REQUIRED WORK »
An exact copy of every entry is needed here; the images stay out.

DATASET ENTRIES »

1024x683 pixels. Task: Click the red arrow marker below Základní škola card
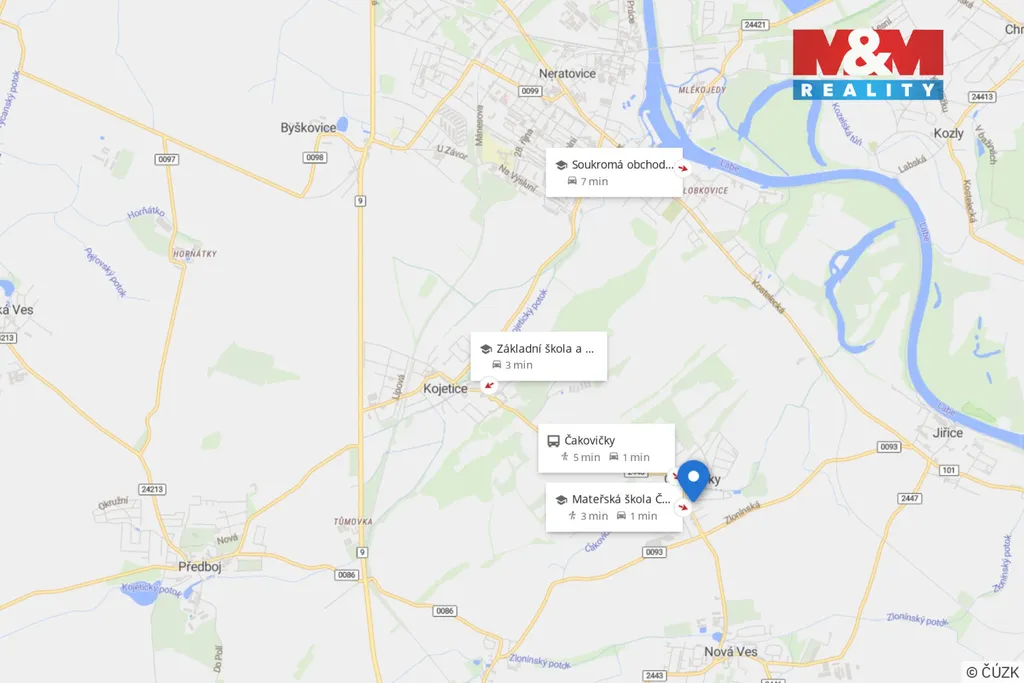[x=488, y=385]
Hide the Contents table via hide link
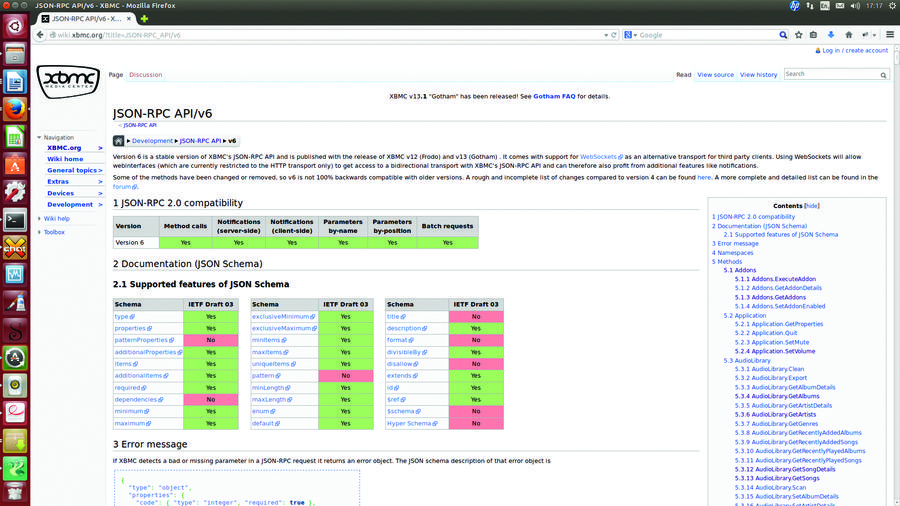900x506 pixels. [812, 205]

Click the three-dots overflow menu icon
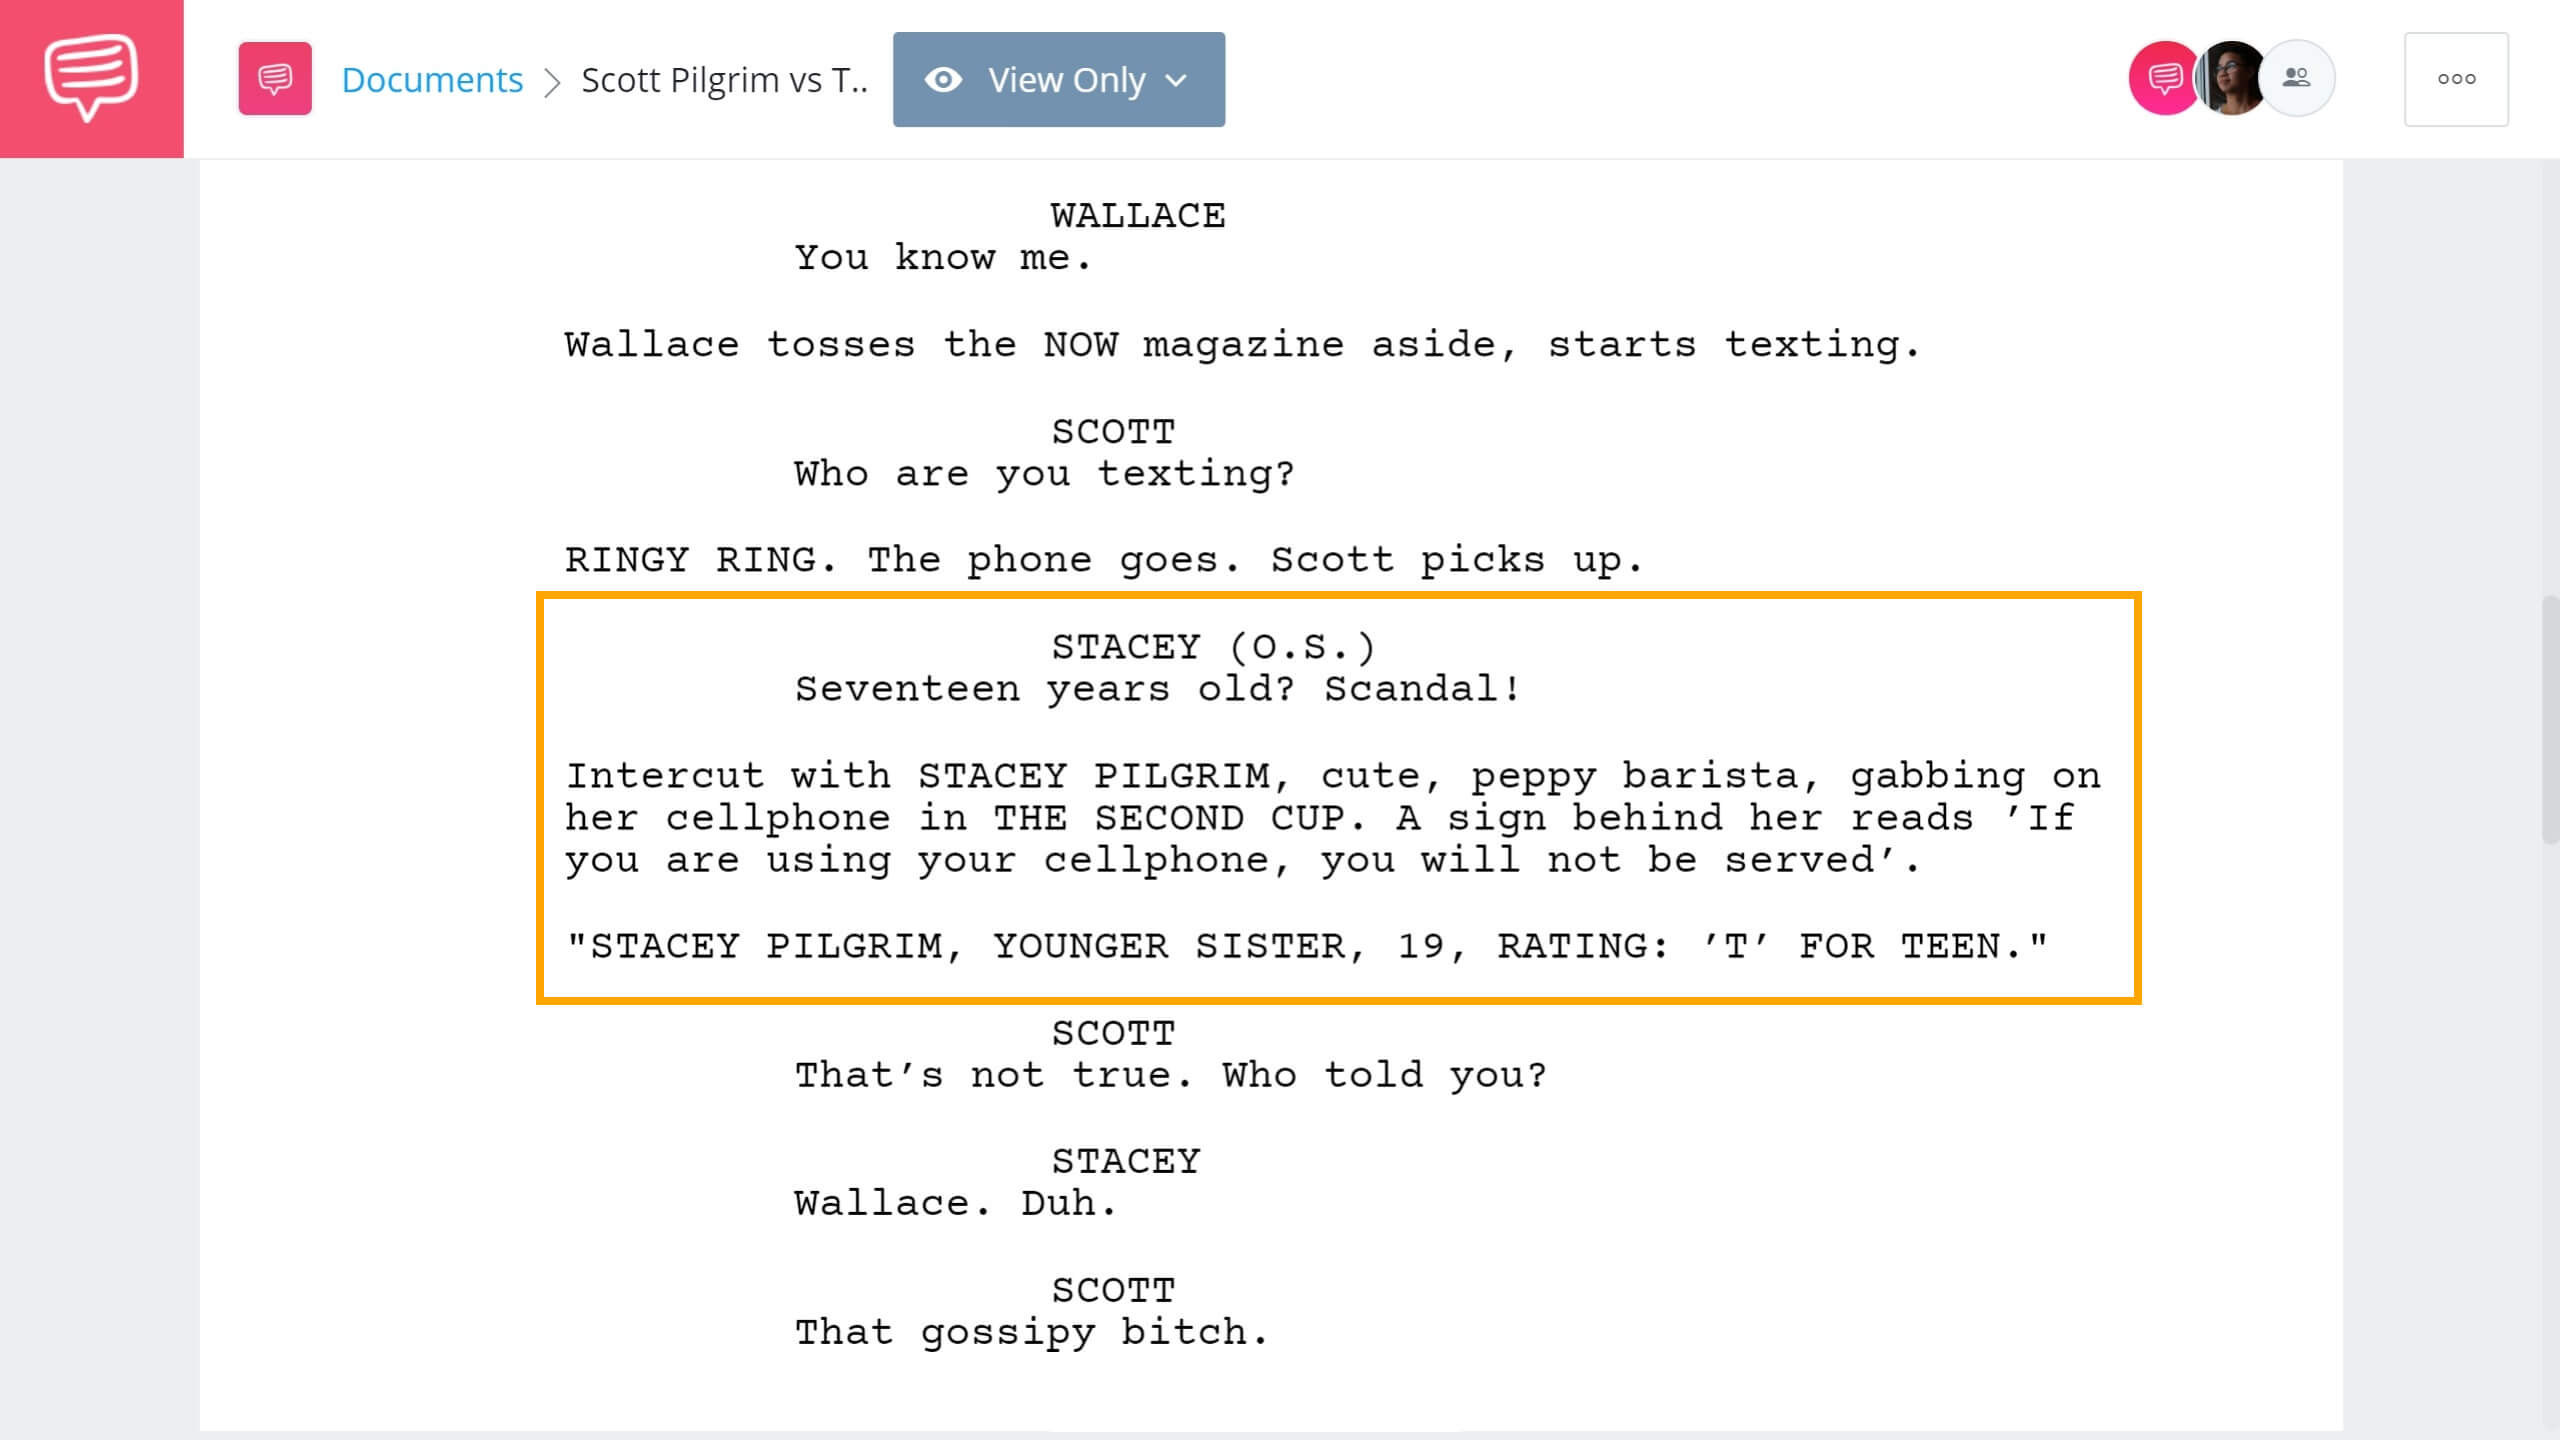(2456, 79)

ANSWER TO THIS PROBLEM »
1024x683 pixels. Task: Click the red arrow marker below Základní škola card
[x=488, y=385]
Hide the Contents table via hide link
900x506 pixels. [812, 205]

Click the three-dots overflow menu icon
(2456, 79)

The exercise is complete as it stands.